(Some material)
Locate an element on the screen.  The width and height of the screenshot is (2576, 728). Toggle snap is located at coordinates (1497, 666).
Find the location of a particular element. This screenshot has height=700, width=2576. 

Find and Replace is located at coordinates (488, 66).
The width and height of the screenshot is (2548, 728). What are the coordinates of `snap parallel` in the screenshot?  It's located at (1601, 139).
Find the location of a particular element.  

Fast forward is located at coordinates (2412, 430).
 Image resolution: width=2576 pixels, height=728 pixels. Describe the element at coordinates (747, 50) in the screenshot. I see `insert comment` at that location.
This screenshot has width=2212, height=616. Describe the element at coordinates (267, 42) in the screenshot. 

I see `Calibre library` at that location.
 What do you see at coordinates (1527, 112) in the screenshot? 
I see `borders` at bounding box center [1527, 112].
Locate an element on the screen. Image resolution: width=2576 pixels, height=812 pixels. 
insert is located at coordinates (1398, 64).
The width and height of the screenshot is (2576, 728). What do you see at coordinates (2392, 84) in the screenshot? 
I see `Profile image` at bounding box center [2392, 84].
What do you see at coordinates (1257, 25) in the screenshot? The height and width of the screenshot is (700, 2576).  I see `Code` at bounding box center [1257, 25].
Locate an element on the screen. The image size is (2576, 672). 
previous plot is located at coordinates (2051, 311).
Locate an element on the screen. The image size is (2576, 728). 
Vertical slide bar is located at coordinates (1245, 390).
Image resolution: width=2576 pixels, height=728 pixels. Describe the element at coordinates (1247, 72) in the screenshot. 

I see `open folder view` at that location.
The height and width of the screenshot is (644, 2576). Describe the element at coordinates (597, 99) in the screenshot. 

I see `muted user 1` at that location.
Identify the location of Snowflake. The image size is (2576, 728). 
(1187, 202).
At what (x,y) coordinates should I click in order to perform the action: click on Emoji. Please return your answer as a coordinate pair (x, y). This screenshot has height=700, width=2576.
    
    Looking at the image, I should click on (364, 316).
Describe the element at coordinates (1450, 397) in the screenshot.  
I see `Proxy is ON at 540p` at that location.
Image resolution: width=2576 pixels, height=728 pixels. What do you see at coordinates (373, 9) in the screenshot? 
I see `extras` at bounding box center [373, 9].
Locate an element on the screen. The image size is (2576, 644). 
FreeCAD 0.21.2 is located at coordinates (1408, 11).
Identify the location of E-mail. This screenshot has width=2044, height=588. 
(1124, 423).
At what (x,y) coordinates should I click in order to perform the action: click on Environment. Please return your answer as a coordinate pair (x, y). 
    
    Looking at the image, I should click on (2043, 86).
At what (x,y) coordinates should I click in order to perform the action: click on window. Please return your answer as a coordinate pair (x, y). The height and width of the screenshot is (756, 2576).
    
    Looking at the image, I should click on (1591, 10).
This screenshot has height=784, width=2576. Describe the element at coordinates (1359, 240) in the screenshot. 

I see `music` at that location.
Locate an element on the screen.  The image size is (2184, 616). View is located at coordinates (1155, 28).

Your objective:
Return all of the material above verbatim, with every line unchanged.

Response below:
Locate an element on the screen.  The width and height of the screenshot is (2576, 728). Toggle snap is located at coordinates (1497, 666).
Find the location of a particular element. This screenshot has height=700, width=2576. 

Find and Replace is located at coordinates (488, 66).
The width and height of the screenshot is (2548, 728). What are the coordinates of `snap parallel` in the screenshot?  It's located at (1601, 139).
Find the location of a particular element.  

Fast forward is located at coordinates (2412, 430).
 Image resolution: width=2576 pixels, height=728 pixels. Describe the element at coordinates (747, 50) in the screenshot. I see `insert comment` at that location.
This screenshot has width=2212, height=616. Describe the element at coordinates (267, 42) in the screenshot. 

I see `Calibre library` at that location.
 What do you see at coordinates (1527, 112) in the screenshot? 
I see `borders` at bounding box center [1527, 112].
Locate an element on the screen. Image resolution: width=2576 pixels, height=812 pixels. 
insert is located at coordinates (1398, 64).
The width and height of the screenshot is (2576, 728). What do you see at coordinates (2392, 84) in the screenshot? 
I see `Profile image` at bounding box center [2392, 84].
What do you see at coordinates (1257, 25) in the screenshot? The height and width of the screenshot is (700, 2576).  I see `Code` at bounding box center [1257, 25].
Locate an element on the screen. The image size is (2576, 672). 
previous plot is located at coordinates (2051, 311).
Locate an element on the screen. The image size is (2576, 728). 
Vertical slide bar is located at coordinates (1245, 390).
Image resolution: width=2576 pixels, height=728 pixels. Describe the element at coordinates (1247, 72) in the screenshot. 

I see `open folder view` at that location.
The height and width of the screenshot is (644, 2576). Describe the element at coordinates (597, 99) in the screenshot. 

I see `muted user 1` at that location.
Identify the location of Snowflake. The image size is (2576, 728). 
(1187, 202).
At what (x,y) coordinates should I click in order to perform the action: click on Emoji. Please return your answer as a coordinate pair (x, y). This screenshot has height=700, width=2576.
    
    Looking at the image, I should click on (364, 316).
Describe the element at coordinates (1450, 397) in the screenshot.  
I see `Proxy is ON at 540p` at that location.
Image resolution: width=2576 pixels, height=728 pixels. What do you see at coordinates (373, 9) in the screenshot? 
I see `extras` at bounding box center [373, 9].
Locate an element on the screen. The image size is (2576, 644). 
FreeCAD 0.21.2 is located at coordinates (1408, 11).
Identify the location of E-mail. This screenshot has width=2044, height=588. 
(1124, 423).
At what (x,y) coordinates should I click in order to perform the action: click on Environment. Please return your answer as a coordinate pair (x, y). 
    
    Looking at the image, I should click on (2043, 86).
At what (x,y) coordinates should I click in order to perform the action: click on window. Please return your answer as a coordinate pair (x, y). The height and width of the screenshot is (756, 2576).
    
    Looking at the image, I should click on (1591, 10).
This screenshot has height=784, width=2576. Describe the element at coordinates (1359, 240) in the screenshot. 

I see `music` at that location.
Locate an element on the screen.  The image size is (2184, 616). View is located at coordinates (1155, 28).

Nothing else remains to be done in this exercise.